Transcribe the material word for word, beginning at the line that contains "Tap the info" and stopping after the line that contains "Open the address".

━━━━━ Supplied entries ━━━━━

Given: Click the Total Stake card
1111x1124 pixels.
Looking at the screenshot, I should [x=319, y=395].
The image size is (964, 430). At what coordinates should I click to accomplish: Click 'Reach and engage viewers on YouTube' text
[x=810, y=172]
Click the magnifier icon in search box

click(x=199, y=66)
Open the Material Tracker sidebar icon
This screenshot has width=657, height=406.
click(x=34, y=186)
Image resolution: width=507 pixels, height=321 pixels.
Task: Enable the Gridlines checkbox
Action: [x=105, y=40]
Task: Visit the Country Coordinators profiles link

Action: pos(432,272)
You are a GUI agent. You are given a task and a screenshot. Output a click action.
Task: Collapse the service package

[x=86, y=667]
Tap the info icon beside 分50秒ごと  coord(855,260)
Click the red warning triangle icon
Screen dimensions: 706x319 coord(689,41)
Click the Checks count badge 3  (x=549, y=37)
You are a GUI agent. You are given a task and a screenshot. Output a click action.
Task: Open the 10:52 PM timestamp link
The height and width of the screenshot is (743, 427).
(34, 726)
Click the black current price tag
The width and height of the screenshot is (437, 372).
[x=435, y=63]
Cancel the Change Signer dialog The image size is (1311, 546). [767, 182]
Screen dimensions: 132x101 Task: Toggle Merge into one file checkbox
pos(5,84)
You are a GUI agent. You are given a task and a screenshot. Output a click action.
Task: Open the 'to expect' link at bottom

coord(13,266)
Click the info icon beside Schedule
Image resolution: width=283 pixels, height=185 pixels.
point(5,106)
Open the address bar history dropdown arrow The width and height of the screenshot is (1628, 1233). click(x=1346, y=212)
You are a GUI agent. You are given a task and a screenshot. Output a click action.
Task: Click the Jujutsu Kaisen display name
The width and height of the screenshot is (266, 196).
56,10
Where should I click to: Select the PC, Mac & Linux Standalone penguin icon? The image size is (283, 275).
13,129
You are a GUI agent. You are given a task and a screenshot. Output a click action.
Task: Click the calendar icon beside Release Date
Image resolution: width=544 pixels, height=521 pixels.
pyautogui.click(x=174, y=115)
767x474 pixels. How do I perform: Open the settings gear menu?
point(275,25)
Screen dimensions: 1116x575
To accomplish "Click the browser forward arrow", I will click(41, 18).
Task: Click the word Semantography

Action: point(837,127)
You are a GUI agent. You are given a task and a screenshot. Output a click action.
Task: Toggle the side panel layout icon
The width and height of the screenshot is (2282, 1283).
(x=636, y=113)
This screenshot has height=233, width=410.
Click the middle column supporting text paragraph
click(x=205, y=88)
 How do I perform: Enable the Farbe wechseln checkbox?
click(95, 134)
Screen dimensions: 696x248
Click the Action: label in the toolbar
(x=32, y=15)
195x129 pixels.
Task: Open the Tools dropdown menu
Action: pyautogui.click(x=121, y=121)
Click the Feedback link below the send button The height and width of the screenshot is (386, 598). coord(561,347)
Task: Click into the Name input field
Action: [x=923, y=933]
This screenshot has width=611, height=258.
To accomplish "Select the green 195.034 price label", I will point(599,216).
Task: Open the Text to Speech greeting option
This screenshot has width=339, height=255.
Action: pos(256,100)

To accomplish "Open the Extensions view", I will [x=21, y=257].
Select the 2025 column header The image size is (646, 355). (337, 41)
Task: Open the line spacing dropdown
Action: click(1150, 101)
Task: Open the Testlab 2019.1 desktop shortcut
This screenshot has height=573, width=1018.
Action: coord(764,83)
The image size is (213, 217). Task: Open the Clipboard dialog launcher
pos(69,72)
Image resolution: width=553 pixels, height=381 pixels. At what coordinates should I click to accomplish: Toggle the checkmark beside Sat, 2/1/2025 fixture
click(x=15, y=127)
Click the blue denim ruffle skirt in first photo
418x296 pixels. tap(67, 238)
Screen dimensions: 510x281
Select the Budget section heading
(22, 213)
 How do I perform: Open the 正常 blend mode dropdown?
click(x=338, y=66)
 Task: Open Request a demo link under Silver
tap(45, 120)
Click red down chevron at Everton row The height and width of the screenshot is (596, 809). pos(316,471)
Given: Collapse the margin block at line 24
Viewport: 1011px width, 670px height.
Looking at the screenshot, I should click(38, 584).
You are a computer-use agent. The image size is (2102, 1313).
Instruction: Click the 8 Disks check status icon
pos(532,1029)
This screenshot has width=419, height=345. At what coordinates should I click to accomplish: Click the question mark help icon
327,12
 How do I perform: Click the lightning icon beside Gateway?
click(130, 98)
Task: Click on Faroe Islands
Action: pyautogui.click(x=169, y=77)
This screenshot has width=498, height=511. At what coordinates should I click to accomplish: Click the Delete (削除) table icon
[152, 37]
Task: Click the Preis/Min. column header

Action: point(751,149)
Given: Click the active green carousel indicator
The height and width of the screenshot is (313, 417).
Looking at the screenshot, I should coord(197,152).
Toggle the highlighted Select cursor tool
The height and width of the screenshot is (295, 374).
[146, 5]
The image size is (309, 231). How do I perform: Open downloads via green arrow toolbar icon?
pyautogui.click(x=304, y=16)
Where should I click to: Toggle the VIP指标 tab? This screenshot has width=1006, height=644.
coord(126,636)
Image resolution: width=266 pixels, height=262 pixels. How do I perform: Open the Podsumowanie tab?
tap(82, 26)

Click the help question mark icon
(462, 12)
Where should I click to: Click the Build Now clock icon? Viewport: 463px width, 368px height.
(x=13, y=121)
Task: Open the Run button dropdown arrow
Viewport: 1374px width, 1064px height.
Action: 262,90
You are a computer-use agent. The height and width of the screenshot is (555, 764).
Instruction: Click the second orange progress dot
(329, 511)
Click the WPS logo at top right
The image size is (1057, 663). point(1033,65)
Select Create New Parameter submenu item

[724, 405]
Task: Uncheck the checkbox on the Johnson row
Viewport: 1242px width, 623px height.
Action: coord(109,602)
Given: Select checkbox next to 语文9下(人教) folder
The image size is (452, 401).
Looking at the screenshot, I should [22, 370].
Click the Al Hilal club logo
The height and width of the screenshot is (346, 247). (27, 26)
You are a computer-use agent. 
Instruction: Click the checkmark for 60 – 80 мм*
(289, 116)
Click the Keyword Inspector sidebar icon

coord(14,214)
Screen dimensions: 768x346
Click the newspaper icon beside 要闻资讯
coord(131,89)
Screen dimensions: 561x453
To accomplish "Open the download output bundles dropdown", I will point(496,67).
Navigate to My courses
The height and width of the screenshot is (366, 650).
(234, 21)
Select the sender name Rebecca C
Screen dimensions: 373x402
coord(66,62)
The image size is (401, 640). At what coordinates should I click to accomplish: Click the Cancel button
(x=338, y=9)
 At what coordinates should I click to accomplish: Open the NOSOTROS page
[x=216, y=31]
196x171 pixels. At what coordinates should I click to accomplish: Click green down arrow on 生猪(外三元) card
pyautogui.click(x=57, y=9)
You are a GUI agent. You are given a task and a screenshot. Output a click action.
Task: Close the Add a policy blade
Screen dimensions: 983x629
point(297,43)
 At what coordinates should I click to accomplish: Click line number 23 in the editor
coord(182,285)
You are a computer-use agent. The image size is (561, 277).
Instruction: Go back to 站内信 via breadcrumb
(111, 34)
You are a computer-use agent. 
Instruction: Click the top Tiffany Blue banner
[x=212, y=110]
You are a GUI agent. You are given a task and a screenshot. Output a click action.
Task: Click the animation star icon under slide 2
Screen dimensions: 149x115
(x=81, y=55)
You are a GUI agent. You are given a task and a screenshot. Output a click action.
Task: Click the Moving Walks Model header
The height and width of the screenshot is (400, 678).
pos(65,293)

━━━━━

Solution to this problem ::
Tap the info icon beside 分50秒ごと  coord(855,260)
Click the red warning triangle icon
Screen dimensions: 706x319 coord(689,41)
Click the Checks count badge 3  (x=549, y=37)
You are a GUI agent. You are given a task and a screenshot. Output a click action.
Task: Open the 10:52 PM timestamp link
The height and width of the screenshot is (743, 427).
(34, 726)
Click the black current price tag
The width and height of the screenshot is (437, 372).
[x=435, y=63]
Cancel the Change Signer dialog The image size is (1311, 546). [767, 182]
Screen dimensions: 132x101 Task: Toggle Merge into one file checkbox
pos(5,84)
You are a GUI agent. You are given a task and a screenshot. Output a click action.
Task: Open the 'to expect' link at bottom

coord(13,266)
Click the info icon beside Schedule
Image resolution: width=283 pixels, height=185 pixels.
point(5,106)
Open the address bar history dropdown arrow The width and height of the screenshot is (1628, 1233). click(x=1346, y=212)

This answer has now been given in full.